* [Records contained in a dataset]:
· · · · · · ·
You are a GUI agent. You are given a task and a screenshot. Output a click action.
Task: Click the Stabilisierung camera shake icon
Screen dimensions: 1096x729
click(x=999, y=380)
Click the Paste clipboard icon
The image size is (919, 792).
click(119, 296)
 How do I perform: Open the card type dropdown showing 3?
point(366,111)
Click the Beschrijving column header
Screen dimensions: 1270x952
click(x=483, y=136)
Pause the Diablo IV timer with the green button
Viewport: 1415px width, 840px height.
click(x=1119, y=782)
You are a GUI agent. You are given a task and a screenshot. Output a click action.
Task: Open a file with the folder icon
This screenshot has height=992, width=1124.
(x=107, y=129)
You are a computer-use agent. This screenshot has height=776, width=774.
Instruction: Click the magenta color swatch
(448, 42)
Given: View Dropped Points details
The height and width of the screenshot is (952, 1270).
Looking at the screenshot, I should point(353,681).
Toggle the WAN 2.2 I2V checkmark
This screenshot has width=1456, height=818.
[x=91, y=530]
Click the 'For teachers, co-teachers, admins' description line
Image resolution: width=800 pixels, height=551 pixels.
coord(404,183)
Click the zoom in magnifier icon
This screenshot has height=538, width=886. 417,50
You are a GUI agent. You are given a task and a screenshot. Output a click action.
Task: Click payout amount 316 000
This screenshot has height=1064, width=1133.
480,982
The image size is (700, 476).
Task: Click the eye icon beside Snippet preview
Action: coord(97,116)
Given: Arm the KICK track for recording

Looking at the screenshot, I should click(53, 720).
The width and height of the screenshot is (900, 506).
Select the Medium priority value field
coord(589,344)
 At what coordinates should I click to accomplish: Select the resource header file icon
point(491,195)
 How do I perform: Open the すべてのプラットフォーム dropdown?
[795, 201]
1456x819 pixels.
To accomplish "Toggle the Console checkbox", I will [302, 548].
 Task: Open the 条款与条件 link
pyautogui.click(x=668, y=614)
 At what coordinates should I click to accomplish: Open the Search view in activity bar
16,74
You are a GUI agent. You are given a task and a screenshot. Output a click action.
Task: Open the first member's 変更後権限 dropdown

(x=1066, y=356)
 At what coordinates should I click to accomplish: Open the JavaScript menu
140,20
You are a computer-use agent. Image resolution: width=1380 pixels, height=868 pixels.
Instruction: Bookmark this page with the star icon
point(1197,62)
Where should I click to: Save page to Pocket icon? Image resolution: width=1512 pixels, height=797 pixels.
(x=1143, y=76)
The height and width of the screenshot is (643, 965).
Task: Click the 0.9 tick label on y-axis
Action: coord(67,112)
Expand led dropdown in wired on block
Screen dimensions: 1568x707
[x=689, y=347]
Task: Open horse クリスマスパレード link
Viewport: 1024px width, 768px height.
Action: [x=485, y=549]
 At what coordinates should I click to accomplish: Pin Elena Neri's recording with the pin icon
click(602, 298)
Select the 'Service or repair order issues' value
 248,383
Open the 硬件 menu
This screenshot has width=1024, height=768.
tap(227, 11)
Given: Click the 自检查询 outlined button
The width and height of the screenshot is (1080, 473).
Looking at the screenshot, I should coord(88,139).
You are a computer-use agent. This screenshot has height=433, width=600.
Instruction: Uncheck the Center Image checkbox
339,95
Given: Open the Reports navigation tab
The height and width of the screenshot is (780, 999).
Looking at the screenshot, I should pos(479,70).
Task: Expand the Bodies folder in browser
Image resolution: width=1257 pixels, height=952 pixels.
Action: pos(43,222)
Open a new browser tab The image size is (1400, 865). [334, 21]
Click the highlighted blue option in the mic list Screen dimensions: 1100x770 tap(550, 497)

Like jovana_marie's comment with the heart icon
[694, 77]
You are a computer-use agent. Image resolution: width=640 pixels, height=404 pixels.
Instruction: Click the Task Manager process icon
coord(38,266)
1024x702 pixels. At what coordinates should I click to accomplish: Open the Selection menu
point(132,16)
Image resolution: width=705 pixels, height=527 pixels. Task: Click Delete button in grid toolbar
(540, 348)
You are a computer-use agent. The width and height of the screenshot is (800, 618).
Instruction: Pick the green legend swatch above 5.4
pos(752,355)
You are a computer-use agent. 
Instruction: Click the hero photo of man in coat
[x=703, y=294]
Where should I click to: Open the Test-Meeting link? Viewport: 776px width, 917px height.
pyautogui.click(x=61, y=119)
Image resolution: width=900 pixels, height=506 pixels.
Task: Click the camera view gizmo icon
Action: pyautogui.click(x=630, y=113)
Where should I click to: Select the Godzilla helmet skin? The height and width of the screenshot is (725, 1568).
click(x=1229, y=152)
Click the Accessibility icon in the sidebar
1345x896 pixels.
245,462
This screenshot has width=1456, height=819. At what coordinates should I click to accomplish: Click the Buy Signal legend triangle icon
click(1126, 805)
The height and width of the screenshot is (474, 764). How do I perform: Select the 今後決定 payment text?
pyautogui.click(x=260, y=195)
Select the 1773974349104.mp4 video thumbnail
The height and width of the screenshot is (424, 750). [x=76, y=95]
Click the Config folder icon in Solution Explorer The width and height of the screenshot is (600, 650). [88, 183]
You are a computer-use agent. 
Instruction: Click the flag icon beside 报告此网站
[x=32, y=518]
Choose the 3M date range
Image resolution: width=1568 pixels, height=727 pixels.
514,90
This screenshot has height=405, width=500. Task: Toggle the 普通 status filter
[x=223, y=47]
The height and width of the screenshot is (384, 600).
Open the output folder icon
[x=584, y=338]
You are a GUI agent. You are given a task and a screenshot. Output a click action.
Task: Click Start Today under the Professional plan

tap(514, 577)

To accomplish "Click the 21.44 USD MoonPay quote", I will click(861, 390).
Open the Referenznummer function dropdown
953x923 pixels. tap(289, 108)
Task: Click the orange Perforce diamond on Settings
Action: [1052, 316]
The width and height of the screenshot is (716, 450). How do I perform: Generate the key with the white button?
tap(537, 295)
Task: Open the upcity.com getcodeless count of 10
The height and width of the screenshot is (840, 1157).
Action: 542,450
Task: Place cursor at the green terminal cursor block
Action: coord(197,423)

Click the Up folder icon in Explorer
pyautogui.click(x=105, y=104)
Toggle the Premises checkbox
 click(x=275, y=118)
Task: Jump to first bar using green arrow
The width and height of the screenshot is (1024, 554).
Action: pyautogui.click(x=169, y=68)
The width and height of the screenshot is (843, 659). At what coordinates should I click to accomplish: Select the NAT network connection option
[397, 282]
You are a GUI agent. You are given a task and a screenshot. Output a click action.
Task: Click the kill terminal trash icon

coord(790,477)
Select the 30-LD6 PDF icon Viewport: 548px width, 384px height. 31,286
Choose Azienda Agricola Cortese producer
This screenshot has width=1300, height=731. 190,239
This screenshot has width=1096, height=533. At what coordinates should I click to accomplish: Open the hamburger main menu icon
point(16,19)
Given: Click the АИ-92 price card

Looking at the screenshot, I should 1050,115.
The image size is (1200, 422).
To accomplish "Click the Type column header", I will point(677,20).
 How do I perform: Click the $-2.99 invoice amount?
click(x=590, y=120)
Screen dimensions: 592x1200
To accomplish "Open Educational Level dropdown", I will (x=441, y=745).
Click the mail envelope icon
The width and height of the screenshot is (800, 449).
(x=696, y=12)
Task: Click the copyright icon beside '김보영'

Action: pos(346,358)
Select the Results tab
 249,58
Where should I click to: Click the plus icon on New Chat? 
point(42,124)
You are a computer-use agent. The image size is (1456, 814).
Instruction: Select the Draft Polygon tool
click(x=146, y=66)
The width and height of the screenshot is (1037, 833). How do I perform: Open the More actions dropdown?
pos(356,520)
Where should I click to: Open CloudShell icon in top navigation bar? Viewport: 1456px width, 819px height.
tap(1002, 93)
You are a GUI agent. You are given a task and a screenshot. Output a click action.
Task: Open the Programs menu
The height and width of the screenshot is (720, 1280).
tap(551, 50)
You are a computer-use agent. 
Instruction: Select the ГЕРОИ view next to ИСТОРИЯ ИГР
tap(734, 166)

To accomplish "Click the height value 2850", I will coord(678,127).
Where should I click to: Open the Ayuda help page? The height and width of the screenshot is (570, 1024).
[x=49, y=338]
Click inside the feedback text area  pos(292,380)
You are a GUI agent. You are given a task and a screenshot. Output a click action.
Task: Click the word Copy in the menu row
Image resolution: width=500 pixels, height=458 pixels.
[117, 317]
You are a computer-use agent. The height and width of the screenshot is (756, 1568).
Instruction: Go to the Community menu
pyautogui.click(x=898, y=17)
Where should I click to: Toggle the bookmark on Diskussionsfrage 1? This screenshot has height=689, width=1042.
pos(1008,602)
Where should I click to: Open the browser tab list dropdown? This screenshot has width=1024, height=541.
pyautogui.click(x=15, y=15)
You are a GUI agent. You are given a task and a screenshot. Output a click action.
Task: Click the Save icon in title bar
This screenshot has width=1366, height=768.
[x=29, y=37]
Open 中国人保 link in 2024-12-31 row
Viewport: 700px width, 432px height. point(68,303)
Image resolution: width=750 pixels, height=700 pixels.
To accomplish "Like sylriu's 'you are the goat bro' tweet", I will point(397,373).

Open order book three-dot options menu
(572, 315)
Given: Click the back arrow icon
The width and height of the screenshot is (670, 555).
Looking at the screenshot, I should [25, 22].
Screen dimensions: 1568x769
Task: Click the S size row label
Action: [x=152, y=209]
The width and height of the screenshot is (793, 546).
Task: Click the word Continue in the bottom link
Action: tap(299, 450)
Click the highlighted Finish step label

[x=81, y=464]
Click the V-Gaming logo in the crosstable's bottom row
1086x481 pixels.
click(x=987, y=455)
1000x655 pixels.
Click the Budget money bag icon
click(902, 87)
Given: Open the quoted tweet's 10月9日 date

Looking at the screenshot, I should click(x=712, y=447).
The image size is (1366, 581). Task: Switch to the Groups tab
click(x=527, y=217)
· · · · · · ·
* [WORK INSTRUCTIONS]: Rewrite the stretch of records from the line containing "in activity bar" through the line containing "Action: [x=485, y=549]", replacing "JavaScript" with "Python" and leaving everything else the same.

* [TASK RESULT]:
 At what coordinates should I click to accomplish: Open the Search view in activity bar
16,74
You are a GUI agent. You are given a task and a screenshot. Output a click action.
Task: Open the first member's 変更後権限 dropdown

(x=1066, y=356)
 At what coordinates should I click to accomplish: Open the Python menu
140,20
You are a computer-use agent. Image resolution: width=1380 pixels, height=868 pixels.
Instruction: Bookmark this page with the star icon
point(1197,62)
Where should I click to: Save page to Pocket icon? Image resolution: width=1512 pixels, height=797 pixels.
(x=1143, y=76)
The height and width of the screenshot is (643, 965).
Task: Click the 0.9 tick label on y-axis
Action: coord(67,112)
Expand led dropdown in wired on block
Screen dimensions: 1568x707
[x=689, y=347]
Task: Open horse クリスマスパレード link
Viewport: 1024px width, 768px height.
Action: [x=485, y=549]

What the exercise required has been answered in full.